**WHAT THIS TASK INVOLVES**
Copy out every line from the records that includes "Given".

^^^^^^^^^^^^^^^^

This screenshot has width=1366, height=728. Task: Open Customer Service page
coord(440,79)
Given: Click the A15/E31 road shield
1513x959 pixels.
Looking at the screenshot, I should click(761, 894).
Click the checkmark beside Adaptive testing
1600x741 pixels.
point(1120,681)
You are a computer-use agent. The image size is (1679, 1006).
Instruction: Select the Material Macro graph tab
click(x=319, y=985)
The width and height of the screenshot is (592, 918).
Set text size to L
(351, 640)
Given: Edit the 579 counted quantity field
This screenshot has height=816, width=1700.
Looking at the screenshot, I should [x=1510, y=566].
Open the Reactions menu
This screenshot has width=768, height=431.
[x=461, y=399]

^^^^^^^^^^^^^^^^

**EXERCISE ANSWER**
Given: Click the A15/E31 road shield
Given: Edit the 579 counted quantity field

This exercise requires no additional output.